___ SUPPLIED MATERIAL

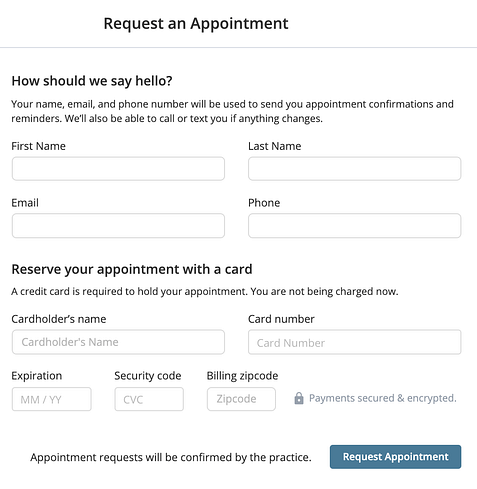Click the 'Expiration' label text
Screen dimensions: 477x489
tap(37, 376)
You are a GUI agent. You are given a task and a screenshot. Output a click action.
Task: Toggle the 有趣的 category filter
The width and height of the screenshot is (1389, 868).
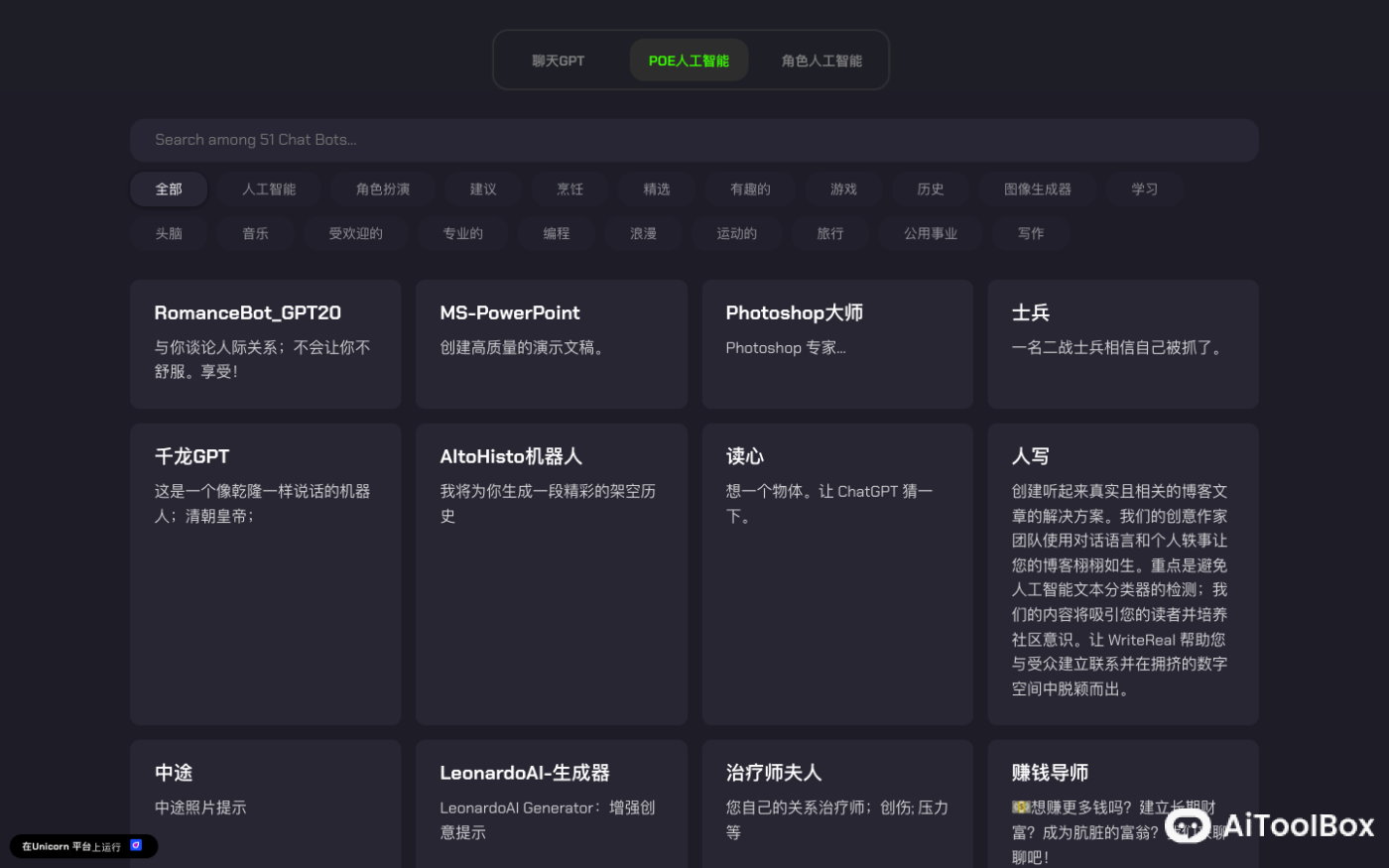point(749,188)
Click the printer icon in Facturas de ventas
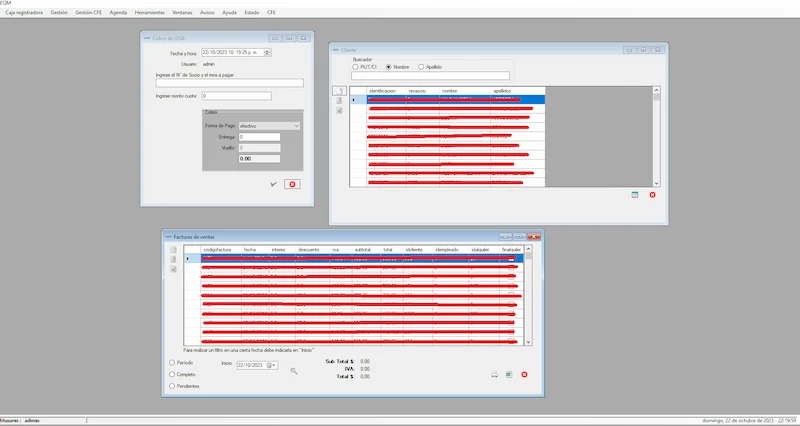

______

*PROBLEM DETAILS*: Your copy must start at the line that holds "You are a GUI" and end at the last line of the data, both included; it must contain no pictures.

*RESPONSE TO THIS EXERCISE*:
You are a GUI agent. You are given a task and a screenshot. Output a click action.
Task: Toggle the 有趣的 category filter
The width and height of the screenshot is (1389, 868).
point(749,188)
Click the printer icon in Facturas de ventas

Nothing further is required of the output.